The Higher Education Academy, set up to improve the teaching skills of lecturers, risks ignoring the professional needs of academics as it concentrates on improving the learning experience for students, a leading authority on higher education warned this week.
Speaking on the eve of the HEA's first annual conference, Ron Barnett, professor of higher education at the Institute of Education, University of London, said the big issue facing the academy was the extent to which it operated as a professional body.
He said the HEA's decision to scrap membership fees for lecturers and to focus on improving the learning environment for students meant that there was a danger that it was a body serving the interests of vice-chancellors and other managers rather than a professional body acting in the interests of its academic members.
Professor Barnett said: "While the removal of annual fees was instructive, the re-weighting of priorities meant individual members were getting a reduced deal.
"It's a repositioning of the HEA. It's not going to stop caring about individual lecturers totally but that element in its portfolio is going to recede.
"It's disappointing because its whole raison d'etre was to be a professional body to ensure the quality of teaching of individual lecturers and protect and advance their interests."
Paul Ramsden, the HEA's chief executive, said that the academy was neither a professional society nor an association for teachers and was not a regulatory body.
Professor Ramsden said the academy's task was clear cut, that it existed to help institutions and those working in them to provide the best possible learn-ing experience for all students. He said one of the HEA's key tasks was to lead, support and inform the professional development and recognition of staff in higher education.

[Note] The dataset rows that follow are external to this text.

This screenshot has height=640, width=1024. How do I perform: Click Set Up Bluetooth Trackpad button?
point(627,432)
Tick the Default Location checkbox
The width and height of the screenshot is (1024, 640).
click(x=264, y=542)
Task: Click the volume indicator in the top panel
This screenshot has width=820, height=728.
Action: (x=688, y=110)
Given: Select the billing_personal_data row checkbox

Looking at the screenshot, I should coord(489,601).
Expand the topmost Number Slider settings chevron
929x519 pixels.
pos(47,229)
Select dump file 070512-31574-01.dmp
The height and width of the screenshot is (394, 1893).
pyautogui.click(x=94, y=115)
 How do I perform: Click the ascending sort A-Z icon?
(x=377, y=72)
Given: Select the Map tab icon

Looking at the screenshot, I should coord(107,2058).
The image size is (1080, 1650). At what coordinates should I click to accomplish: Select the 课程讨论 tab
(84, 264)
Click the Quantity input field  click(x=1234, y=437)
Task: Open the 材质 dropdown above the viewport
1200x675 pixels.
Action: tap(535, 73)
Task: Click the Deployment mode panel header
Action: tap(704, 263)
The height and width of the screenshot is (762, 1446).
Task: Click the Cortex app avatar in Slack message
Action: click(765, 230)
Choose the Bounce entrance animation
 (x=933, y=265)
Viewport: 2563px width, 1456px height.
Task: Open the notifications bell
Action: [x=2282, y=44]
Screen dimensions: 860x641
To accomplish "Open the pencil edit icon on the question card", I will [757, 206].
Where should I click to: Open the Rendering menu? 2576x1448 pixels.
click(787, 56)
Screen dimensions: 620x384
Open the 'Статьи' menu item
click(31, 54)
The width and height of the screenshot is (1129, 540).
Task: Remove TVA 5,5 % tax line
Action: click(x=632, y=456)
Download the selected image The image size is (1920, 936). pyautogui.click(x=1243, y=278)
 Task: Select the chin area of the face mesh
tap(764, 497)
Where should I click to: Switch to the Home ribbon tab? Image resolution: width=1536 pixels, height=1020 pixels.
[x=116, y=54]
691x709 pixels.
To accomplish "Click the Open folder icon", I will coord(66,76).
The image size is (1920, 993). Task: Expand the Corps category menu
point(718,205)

Professor Ramsden was emphatic about the need for research evidence to inform higher education. "It's important we influence policy. Sending a message through the research assessment exercise is the way to do that."
The academy had launched £250,000 of policy-related research projects that would help inform the sector, he said. "There was a gap there and it's a role we are happy to take up."
But others are concerned. Alan Jenkins, professor of higher education at Oxford Brookes University, said: "The academy is not giving teaching and learning the recognition they deserve in the run up to the RAE."
According to Judy Simons, chair of the HEA's council, next year's agenda will be demanding.
"We'll be working with the academy to help it take forward the key items in its strategic plan."
This includes the professional standards framework, due to go out for consultation this month.
"We are also considering issues relating to part-time staff (including graduate teaching assistants) and the relationships between universities and professional bodies." she said.
Liz Beaty, director of teaching and learning at the Higher Education Funding Council for England, said she was pleased with its progress. "It belongs to the sector and if people get actively involved in it, it will become what they want it to be."
A formal evaluation by the funding councils and the academy will take place in 2008.